◆ SET PROBLEM:
Please copy out everything from the line containing "username' placeholder text" down to the line containing "coord(926,79)", requests included, shifting every coordinate in the answers up by 35.

====== DATA SHOWN ======

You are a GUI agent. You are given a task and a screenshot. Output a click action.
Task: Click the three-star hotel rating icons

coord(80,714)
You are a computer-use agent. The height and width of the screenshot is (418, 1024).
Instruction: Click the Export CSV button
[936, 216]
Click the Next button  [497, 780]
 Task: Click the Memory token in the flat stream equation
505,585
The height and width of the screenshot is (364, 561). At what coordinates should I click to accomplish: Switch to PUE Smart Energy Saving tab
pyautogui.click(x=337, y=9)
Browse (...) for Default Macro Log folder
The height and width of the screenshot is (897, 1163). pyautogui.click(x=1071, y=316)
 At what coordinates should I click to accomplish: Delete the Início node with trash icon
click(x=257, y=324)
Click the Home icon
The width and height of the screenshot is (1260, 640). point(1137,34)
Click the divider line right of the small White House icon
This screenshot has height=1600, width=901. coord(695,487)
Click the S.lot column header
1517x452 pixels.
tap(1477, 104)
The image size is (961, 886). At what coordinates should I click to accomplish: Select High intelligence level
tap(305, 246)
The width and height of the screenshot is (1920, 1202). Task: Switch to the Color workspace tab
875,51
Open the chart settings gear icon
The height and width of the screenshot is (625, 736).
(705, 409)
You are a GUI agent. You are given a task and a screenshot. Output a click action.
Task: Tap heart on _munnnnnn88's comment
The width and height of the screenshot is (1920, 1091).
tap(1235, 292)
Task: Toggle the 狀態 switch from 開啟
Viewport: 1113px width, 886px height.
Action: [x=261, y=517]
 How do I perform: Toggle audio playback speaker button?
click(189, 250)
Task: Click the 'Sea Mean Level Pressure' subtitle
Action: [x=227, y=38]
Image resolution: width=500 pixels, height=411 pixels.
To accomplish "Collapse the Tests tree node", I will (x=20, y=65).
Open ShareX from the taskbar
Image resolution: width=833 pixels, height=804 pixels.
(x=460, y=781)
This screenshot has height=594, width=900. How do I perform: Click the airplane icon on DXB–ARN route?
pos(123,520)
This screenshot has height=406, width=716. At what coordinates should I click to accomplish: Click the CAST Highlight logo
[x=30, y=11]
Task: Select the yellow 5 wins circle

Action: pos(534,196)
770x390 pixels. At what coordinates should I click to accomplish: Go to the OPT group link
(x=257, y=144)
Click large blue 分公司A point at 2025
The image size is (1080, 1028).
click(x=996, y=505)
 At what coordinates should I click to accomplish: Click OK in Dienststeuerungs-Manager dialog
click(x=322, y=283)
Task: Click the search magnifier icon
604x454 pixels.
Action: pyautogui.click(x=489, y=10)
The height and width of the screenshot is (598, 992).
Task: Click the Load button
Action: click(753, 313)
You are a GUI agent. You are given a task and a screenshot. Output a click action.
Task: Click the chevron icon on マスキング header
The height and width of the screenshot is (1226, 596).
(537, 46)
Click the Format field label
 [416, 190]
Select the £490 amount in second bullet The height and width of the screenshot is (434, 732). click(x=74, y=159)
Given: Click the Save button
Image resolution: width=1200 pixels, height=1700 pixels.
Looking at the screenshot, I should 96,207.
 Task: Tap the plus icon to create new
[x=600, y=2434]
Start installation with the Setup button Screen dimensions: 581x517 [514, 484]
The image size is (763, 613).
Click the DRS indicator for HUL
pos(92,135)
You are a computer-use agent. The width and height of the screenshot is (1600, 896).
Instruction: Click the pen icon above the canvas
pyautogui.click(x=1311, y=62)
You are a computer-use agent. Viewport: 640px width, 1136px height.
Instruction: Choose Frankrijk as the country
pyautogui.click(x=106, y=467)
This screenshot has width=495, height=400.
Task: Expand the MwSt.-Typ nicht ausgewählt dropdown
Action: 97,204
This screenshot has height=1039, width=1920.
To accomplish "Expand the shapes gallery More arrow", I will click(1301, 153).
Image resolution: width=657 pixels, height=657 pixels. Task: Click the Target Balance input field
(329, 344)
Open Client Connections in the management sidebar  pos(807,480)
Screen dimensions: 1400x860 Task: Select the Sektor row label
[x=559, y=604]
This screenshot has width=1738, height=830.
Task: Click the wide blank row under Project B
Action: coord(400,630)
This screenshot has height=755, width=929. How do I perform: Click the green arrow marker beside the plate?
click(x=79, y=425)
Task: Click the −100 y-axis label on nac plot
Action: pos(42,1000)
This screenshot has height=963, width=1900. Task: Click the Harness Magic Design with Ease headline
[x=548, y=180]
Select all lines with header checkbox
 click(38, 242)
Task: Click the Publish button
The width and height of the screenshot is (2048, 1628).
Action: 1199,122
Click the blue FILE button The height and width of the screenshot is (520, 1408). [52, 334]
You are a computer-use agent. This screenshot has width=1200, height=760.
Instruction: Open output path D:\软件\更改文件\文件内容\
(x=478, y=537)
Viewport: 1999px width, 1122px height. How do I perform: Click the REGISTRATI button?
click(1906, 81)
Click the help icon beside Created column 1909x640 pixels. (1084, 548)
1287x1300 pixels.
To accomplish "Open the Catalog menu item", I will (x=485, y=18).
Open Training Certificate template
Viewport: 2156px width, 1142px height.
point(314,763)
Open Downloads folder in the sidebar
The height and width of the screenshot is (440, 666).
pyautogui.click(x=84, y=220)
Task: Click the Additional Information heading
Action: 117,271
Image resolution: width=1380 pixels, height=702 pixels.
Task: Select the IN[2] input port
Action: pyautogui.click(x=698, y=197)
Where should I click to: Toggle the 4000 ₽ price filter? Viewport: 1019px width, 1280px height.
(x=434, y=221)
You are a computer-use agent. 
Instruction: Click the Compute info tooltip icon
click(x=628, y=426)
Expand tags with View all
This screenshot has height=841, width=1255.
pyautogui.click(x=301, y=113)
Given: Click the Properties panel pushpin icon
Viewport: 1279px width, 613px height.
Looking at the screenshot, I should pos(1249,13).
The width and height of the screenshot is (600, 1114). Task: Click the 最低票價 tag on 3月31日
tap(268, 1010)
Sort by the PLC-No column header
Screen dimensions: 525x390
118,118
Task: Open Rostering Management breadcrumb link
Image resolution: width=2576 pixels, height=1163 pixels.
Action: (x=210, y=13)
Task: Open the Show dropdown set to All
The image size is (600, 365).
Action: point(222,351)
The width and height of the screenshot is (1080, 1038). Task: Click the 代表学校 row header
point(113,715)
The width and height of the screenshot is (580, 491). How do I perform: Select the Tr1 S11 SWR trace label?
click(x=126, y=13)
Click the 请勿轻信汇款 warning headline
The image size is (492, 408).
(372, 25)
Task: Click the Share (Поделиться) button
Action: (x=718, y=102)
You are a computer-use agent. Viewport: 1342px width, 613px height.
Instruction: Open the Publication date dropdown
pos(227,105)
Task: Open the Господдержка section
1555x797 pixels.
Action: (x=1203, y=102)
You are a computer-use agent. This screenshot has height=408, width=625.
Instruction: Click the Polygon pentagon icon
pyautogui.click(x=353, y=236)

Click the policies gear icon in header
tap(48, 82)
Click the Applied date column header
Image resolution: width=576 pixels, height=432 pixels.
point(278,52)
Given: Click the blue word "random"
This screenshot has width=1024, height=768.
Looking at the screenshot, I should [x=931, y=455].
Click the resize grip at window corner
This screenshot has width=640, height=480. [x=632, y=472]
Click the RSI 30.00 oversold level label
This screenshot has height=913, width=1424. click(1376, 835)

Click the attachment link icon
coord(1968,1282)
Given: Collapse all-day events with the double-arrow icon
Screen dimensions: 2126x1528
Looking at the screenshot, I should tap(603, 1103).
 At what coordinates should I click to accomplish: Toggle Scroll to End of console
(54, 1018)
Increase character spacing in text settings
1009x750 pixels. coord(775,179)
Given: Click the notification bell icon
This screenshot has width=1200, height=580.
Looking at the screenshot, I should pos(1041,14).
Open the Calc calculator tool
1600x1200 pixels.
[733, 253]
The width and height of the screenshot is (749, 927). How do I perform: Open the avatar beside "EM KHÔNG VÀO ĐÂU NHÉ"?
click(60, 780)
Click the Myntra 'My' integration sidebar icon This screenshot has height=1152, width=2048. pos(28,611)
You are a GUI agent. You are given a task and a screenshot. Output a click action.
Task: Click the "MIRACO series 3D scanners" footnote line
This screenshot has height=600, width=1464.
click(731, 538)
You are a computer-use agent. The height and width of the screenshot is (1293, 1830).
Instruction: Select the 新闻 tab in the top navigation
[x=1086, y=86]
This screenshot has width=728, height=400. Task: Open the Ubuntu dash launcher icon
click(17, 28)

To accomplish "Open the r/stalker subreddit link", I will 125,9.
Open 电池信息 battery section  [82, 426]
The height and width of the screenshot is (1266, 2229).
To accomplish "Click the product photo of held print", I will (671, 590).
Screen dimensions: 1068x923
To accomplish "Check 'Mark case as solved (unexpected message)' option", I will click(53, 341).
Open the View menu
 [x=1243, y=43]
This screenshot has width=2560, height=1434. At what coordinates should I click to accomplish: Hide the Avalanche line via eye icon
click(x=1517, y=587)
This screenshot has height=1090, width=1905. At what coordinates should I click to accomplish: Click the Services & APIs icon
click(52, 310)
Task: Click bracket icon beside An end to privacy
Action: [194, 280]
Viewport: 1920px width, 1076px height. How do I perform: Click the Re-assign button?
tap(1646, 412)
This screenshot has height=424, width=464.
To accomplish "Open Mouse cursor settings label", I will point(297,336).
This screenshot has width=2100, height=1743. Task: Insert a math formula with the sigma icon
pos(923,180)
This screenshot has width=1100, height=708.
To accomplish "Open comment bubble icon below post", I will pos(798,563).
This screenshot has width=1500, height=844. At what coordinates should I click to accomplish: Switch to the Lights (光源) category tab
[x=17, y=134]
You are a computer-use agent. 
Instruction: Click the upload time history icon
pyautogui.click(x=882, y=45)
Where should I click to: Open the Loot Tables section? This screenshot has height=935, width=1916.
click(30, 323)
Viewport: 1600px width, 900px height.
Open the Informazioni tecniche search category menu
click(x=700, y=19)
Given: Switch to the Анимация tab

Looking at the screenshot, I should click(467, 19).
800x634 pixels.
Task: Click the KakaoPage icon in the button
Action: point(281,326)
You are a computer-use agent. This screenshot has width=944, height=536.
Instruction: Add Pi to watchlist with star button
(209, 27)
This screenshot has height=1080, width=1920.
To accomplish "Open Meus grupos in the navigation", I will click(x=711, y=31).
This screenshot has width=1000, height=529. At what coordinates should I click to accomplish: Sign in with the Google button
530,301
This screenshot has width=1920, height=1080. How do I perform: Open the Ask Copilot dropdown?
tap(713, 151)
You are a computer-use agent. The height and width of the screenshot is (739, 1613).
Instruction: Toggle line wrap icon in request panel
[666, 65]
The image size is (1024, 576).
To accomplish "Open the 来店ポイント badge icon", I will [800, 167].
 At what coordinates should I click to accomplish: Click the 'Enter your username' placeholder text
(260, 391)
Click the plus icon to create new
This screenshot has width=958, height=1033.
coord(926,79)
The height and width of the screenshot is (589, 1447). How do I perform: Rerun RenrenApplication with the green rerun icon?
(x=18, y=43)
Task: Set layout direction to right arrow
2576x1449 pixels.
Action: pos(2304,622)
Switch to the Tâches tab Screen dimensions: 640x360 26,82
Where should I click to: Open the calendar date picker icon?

======

◆ RESULT OF THE EXERCISE:
 At what coordinates should I click to accomplish: Click the 'Enter your username' placeholder text
(295, 426)
Click the plus icon to create new
This screenshot has width=958, height=1033.
coord(961,114)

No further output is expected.